Background information
- Born: June 1, 1998 (age 28) Arlington, Texas, U.S.
- Origin: Nashville, Tennessee, U.S.
- Genres: Country, Country Swing
- Occupations: Singer
- Instruments: Vocals, guitar
- Years active: 2017–present
- Labels: BBR, Stoney Creek
- Website: www.drakemilligan.com

= Drake Milligan =

American singer (born 1998)

Drake Milligan (born June 1, 1998) is an American singer, best known for portraying Elvis Presley on the CMT series Sun Records and starring in the film Nobody where he portrayed a young teen Elvis. He has also appeared on American Idol and America's Got Talent. Milligan has charted with the singles "Sounds Like Something I'd Do" and "Honky Tonkin' About", the latter of which became his first number one when it topped the Canadian country chart. His debut album, Dallas/Fort Worth, was released on September 15, 2022.

== Biography ==
Drake Milligan was born in Arlington, Texas, on June 1, 1998, to James & Angela Milligan. He was inspired by the country music his father listened to, particularly Merle Haggard, as well as an Elvis impersonator he saw sing at a nearby restaurant. After performing locally as an Elvis impersonator himself, Milligan answered a casting call by CMT for the role of Elvis Presley in their TV series Sun Records (2017). He ended up landing the part, which required him to move from Texas to Memphis, Tennessee, near the end of his senior year of high school.

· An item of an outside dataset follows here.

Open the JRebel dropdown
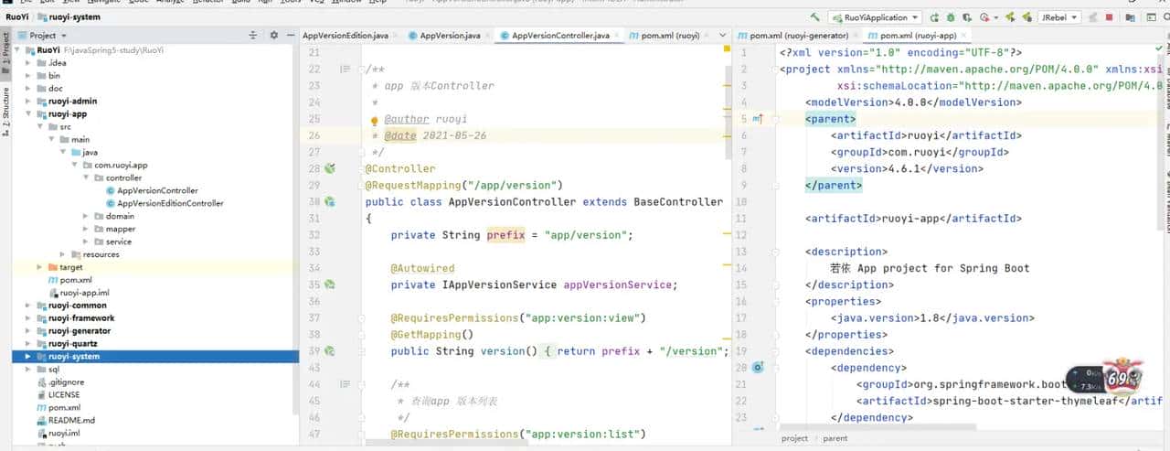1058,17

Milligan competed on American Idol in 2018 but ultimately dropped out. "I decided that I wasn't quite ready for that platform yet, and that it would be a better step for me to move to Nashville and focus on my music first," he said.

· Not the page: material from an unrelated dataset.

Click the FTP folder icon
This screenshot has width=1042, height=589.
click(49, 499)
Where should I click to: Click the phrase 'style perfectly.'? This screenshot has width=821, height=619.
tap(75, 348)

While in Nashville, Milligan also auditioned for a recording contract with BBR Music Group. After initially rejecting him, the label signed him six months later. In July 2021, he released his self-titled debut extended play, which was produced by Tony Brown. On October 22, 2021, he released the Christmas song "Cowgirl for Christmas".

Milligan and his band appeared on America's Got Talent on June 8, 2022, receiving four "yes" votes for his performance of an original song, "Sounds Like Something I'd Do". Drake finished the season in 3rd place on September 14, 2022. Drake and his band made a special appearance on an AGT's Results Night, September 13, 2023, performing his new single, "I Got A Problem".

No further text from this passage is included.